§ **YOUR OBJECTIVE**:
Each line from the one with "The width and" through the end of the records below should be transcribed exactly, and each picture should be skipped.

*** RECORDS SUPPLIED Section Begins ***

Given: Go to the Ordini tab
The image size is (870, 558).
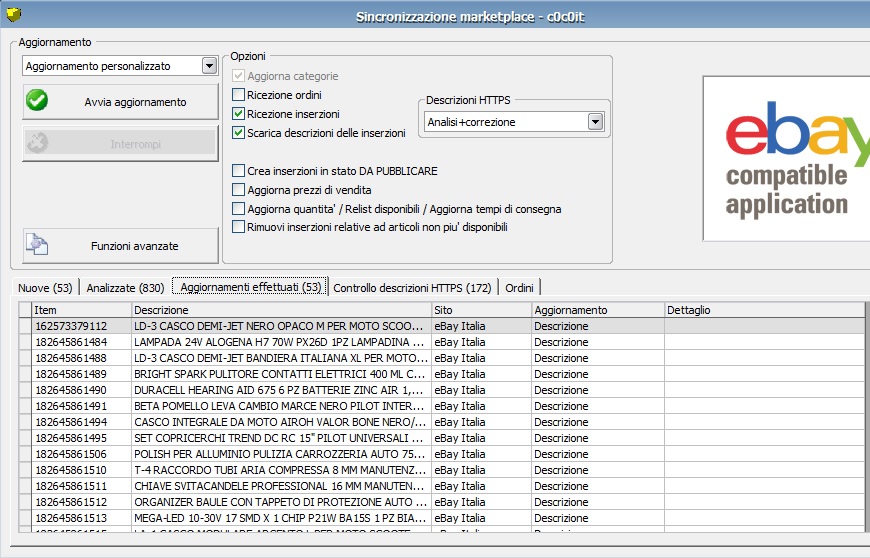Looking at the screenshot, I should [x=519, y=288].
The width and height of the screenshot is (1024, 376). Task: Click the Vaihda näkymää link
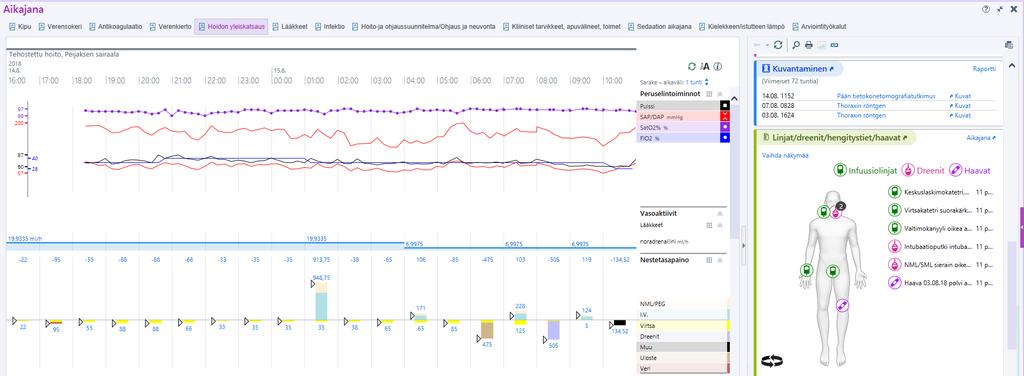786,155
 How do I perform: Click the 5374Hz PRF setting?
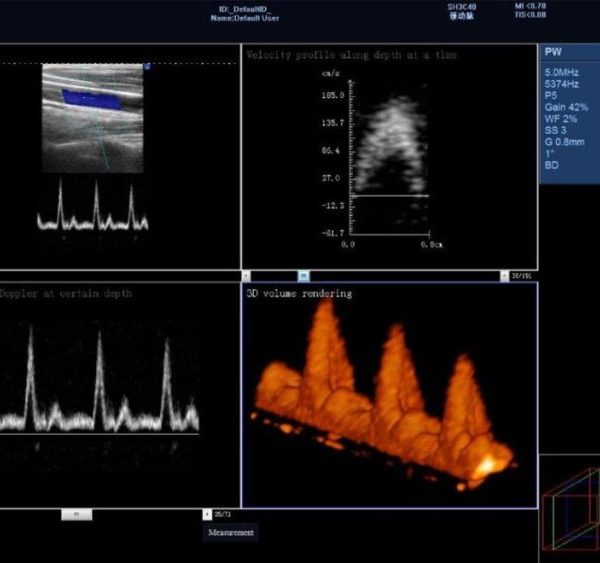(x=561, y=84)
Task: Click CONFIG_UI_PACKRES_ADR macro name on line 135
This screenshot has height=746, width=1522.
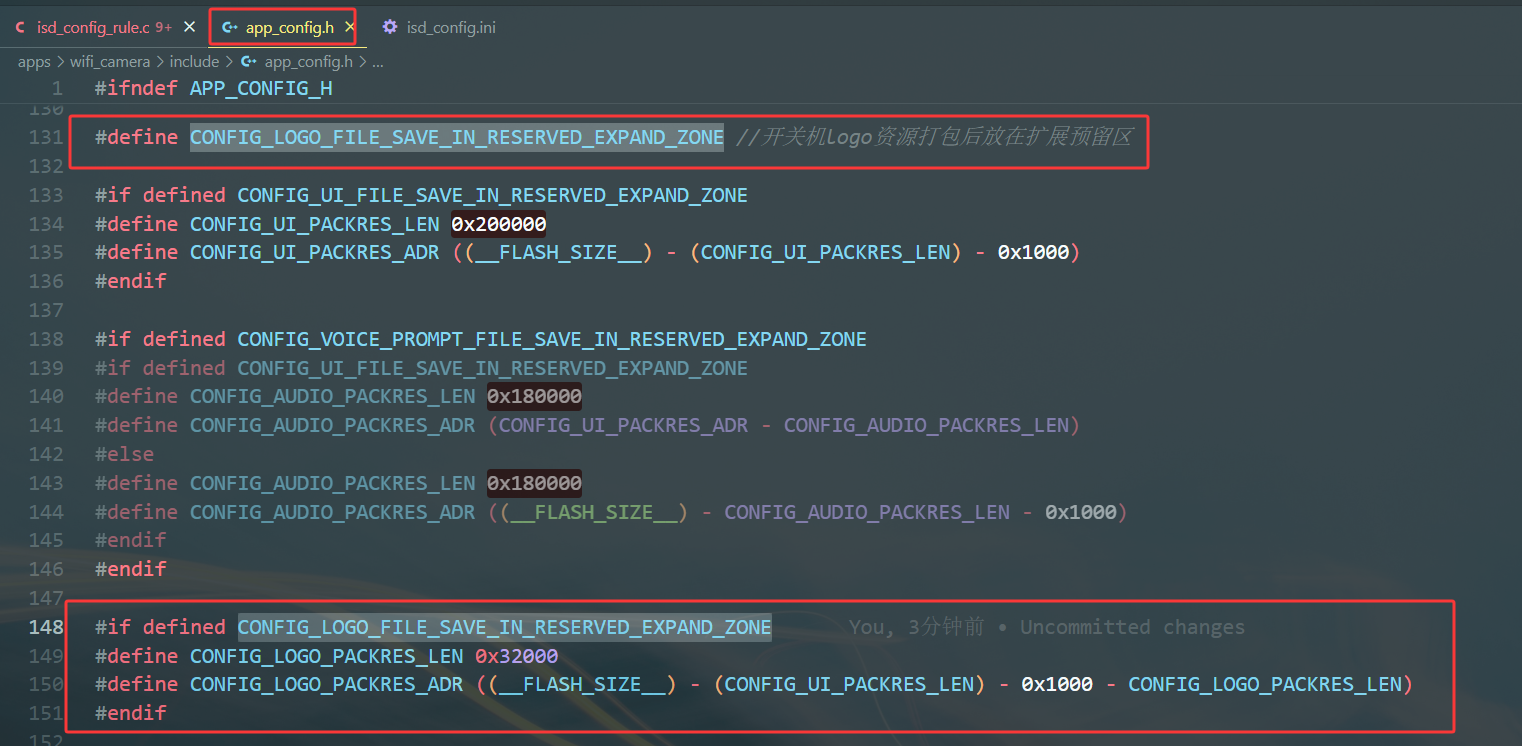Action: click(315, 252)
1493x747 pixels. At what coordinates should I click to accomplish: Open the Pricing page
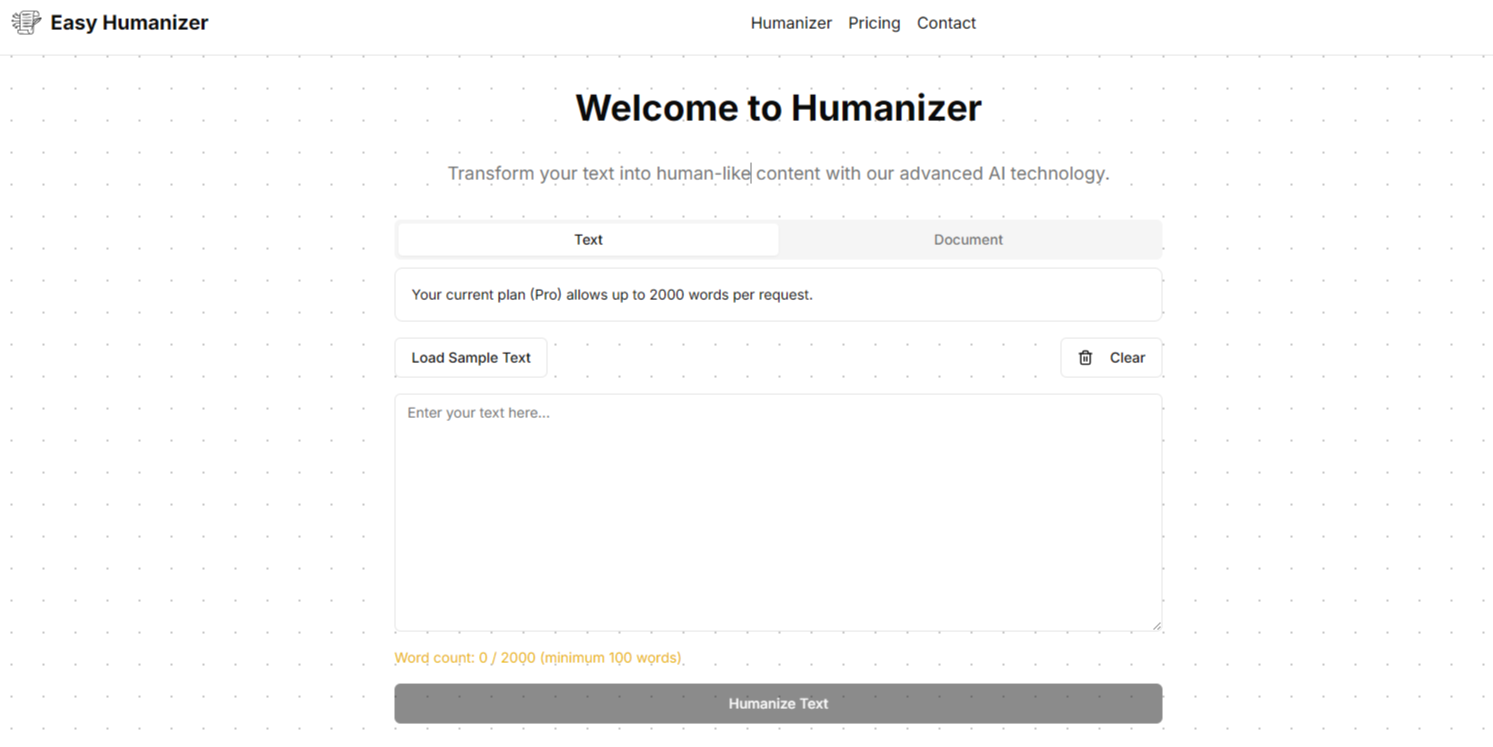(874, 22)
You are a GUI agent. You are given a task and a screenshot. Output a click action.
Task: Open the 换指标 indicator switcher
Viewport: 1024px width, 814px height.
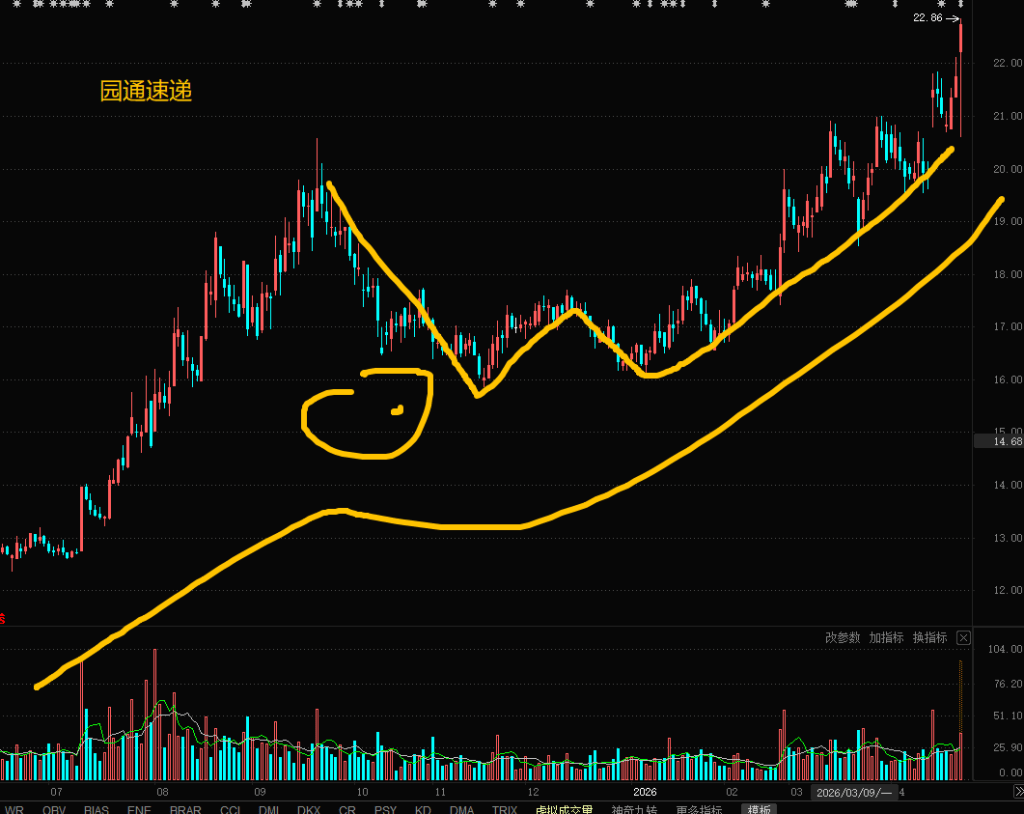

*** RECORDS SUPPLIED Section Ends ***

§ **SOLUTION TO THIS TASK**:
The width and height of the screenshot is (1024, 376). Task: Click the Vaihda näkymää link
786,155
 How do I perform: Click the 5374Hz PRF setting?
(x=561, y=84)
Task: Click CONFIG_UI_PACKRES_ADR macro name on line 135
This screenshot has height=746, width=1522.
Action: click(315, 252)
1493x747 pixels. At what coordinates should I click to accomplish: Open the Pricing page
(874, 22)
You are a GUI agent. You are given a task and a screenshot. Output a click action.
Task: Open the 换指标 indicator switcher
Viewport: 1024px width, 814px height.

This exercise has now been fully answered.